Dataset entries
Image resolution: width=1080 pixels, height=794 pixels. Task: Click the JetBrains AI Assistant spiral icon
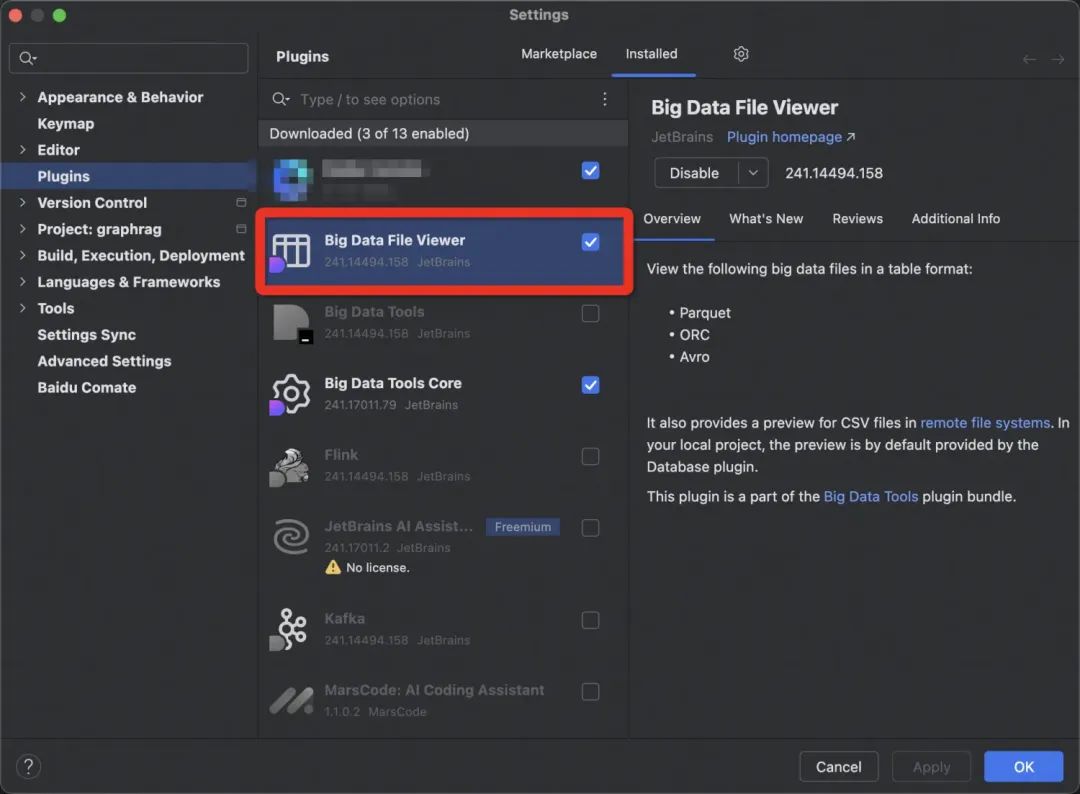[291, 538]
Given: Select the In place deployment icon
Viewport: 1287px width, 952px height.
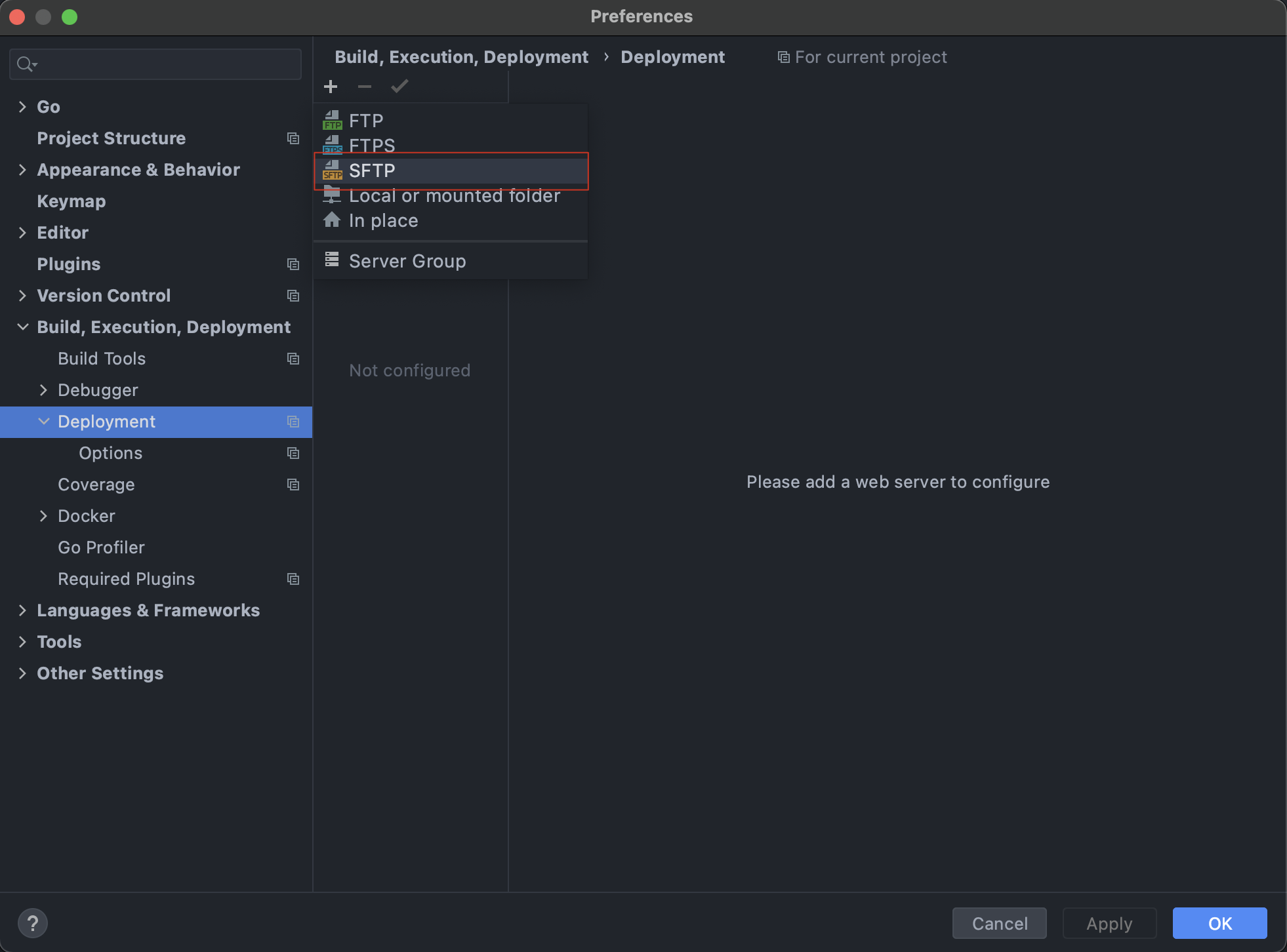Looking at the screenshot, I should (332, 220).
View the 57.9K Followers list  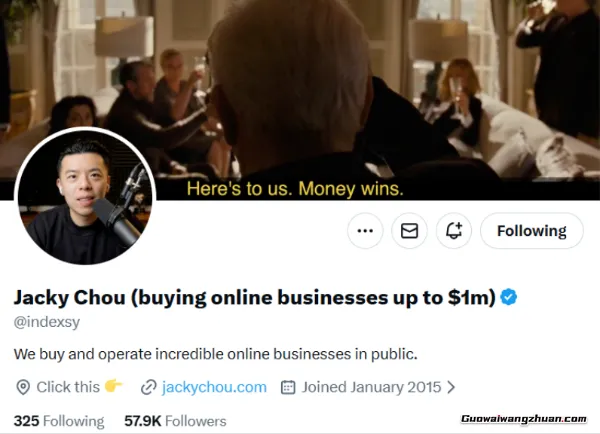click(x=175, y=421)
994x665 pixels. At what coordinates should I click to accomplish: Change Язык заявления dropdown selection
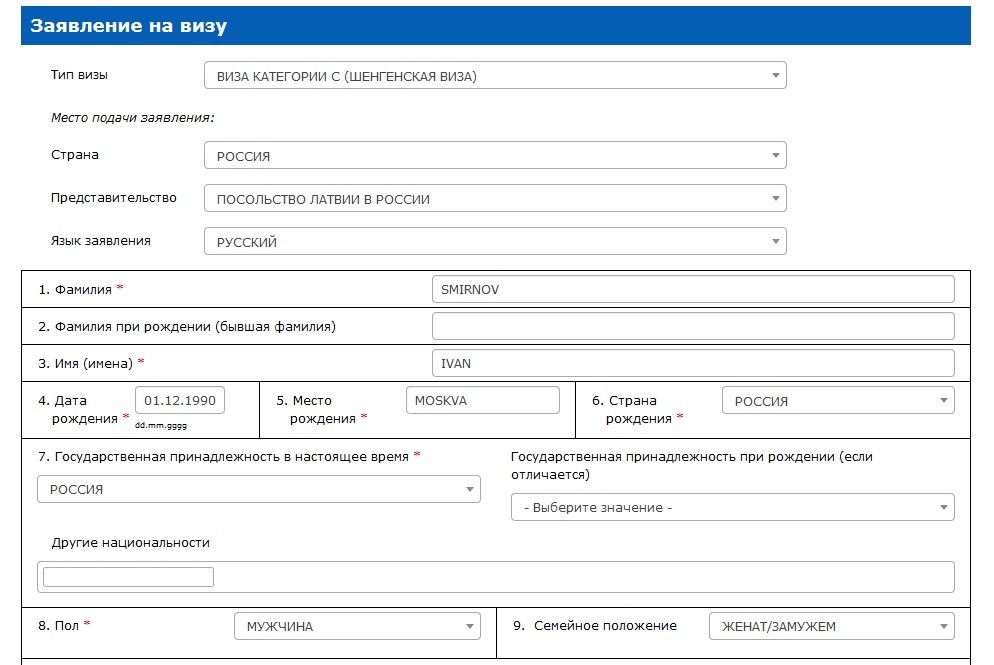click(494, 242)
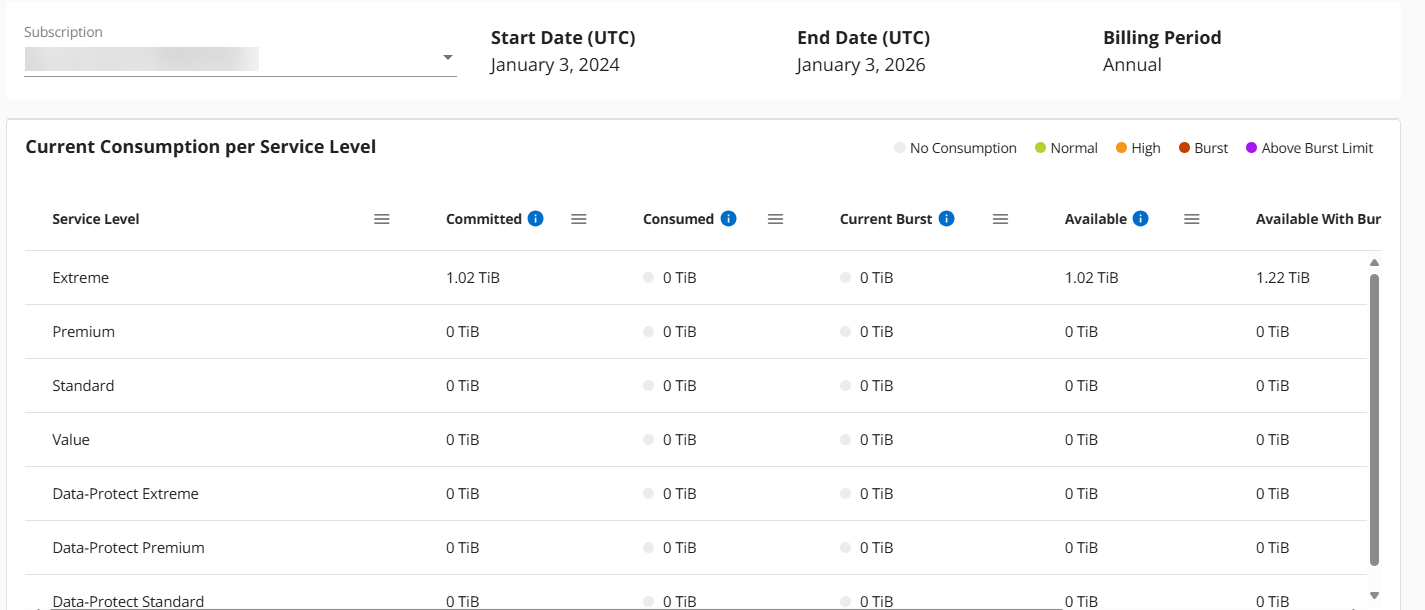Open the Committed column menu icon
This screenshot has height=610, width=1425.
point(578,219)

ACTIVITY: Exact copies of the lines from the one containing "994x665 pixels. At" through the final line of the data are required; pictures are to be omitted.

WRITTEN SOLUTION:
994x665 pixels. At what coordinates should I click to accomplish: Change Язык заявления dropdown selection
click(494, 242)
Open the Committed column menu icon
This screenshot has height=610, width=1425.
point(578,219)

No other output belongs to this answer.